# [Task]
The records that follow are to be printed exactly, with no images.

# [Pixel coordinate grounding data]
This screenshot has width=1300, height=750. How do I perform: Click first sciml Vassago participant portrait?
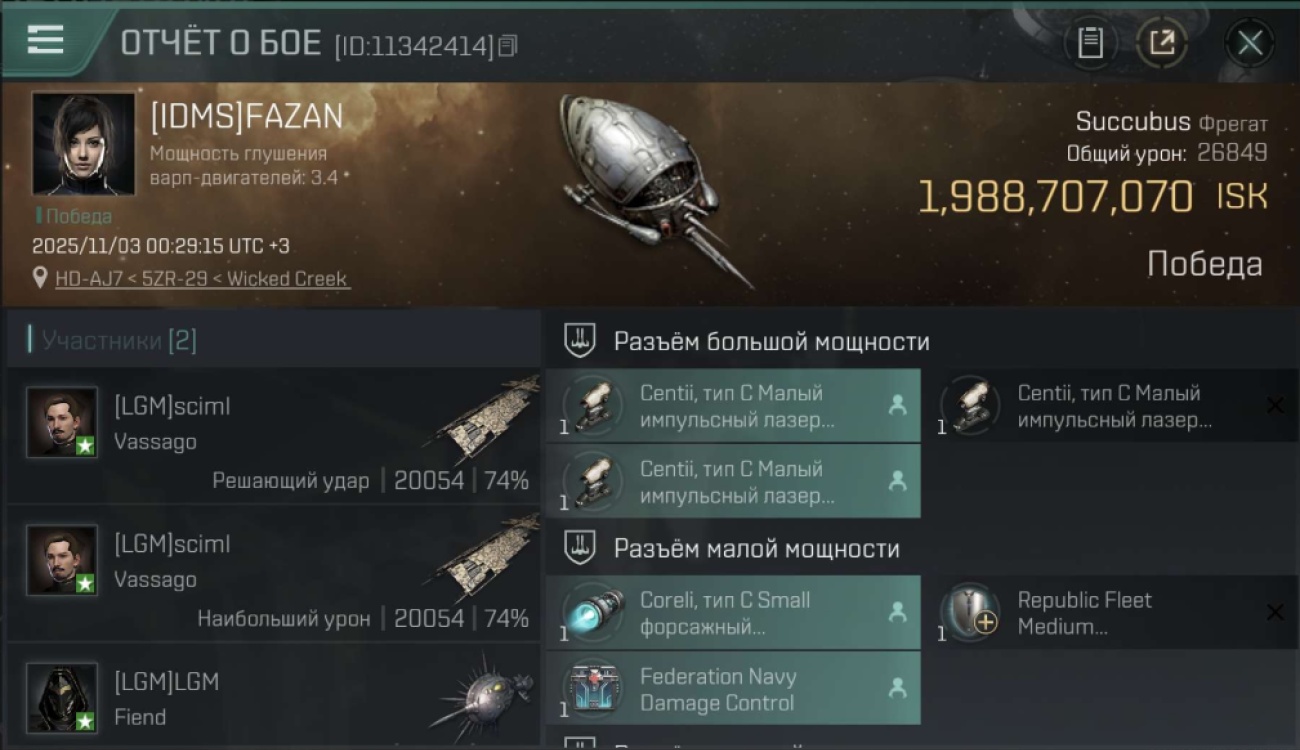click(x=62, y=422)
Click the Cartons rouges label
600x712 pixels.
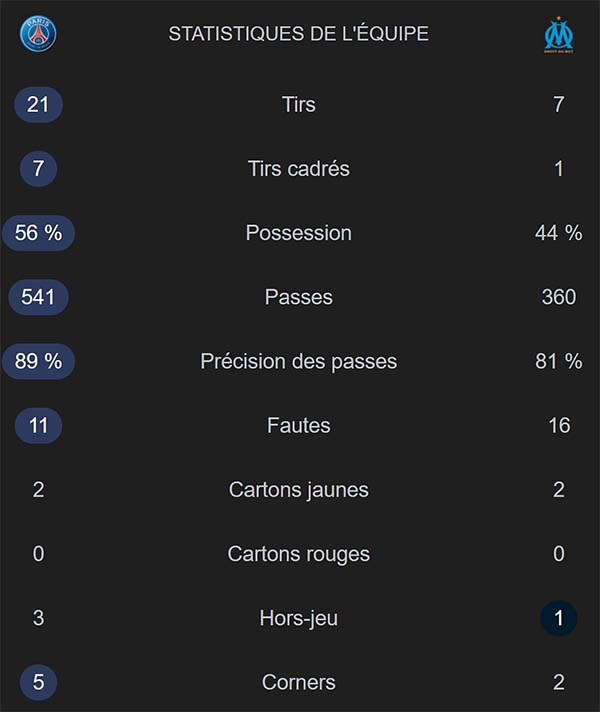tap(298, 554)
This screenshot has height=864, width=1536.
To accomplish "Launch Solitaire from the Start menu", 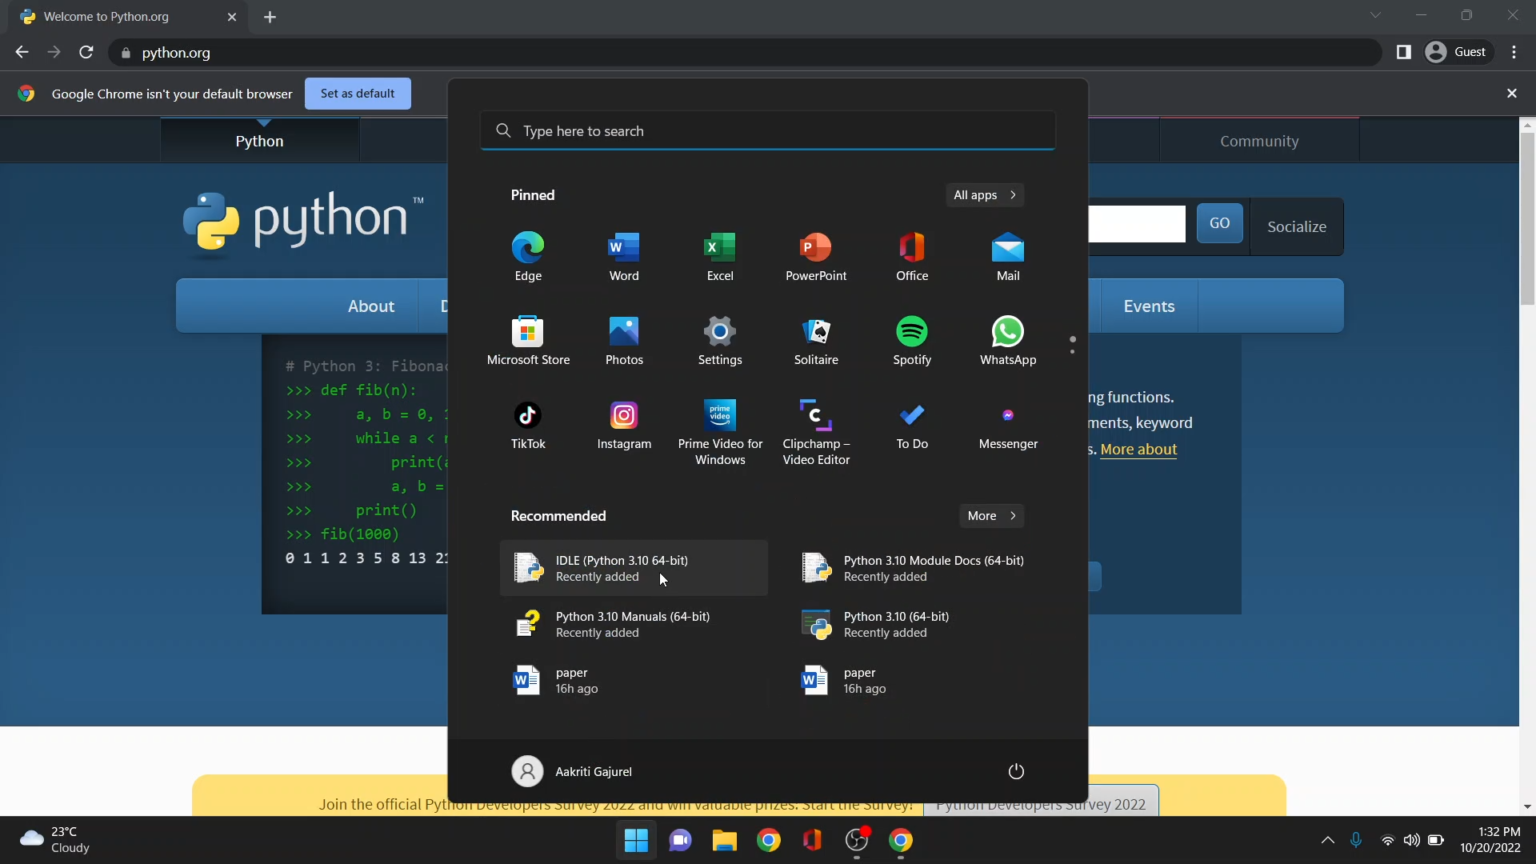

# [Solution for this exercise]
This screenshot has width=1300, height=750. How do I perform: Click first sciml Vassago participant portrait?
click(x=62, y=422)
Click the Cartons rouges label
600x712 pixels.
tap(298, 554)
This screenshot has height=864, width=1536.
To accomplish "Launch Solitaire from the Start menu", 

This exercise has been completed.